"Expand" is the word to look for; say how many lines of the listing below contain it, and nothing else.
[EXCERPTED RECORDS — start]
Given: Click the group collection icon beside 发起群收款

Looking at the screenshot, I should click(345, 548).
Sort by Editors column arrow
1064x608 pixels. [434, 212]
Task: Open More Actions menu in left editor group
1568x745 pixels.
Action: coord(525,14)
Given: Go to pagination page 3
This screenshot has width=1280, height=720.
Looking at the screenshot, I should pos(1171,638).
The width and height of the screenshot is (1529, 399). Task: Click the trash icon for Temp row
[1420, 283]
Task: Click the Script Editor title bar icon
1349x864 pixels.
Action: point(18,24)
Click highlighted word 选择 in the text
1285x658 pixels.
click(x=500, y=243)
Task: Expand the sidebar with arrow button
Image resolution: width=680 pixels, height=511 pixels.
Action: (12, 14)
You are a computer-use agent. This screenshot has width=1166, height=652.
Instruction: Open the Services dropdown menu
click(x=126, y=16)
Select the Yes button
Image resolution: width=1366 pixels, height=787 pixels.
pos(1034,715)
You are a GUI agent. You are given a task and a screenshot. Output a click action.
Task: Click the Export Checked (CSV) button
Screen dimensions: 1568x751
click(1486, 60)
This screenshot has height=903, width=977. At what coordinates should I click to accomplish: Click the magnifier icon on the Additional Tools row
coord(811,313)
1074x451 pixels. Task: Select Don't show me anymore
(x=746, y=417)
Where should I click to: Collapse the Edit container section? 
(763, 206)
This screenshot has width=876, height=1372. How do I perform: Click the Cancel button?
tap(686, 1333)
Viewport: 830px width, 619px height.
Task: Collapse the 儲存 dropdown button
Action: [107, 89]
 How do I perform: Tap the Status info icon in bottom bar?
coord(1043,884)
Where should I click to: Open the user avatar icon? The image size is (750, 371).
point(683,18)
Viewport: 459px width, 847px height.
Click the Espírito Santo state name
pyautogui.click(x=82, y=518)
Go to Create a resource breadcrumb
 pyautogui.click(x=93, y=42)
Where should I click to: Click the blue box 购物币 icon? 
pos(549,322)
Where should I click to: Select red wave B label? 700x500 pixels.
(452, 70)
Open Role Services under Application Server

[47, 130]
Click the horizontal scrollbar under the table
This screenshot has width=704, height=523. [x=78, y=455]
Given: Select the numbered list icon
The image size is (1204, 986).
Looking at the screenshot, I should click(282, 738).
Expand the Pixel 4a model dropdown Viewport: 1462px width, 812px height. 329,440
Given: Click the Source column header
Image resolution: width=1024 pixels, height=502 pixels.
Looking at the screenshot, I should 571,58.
[EXCERPTED RECORDS — finish]
**RESULT:**
2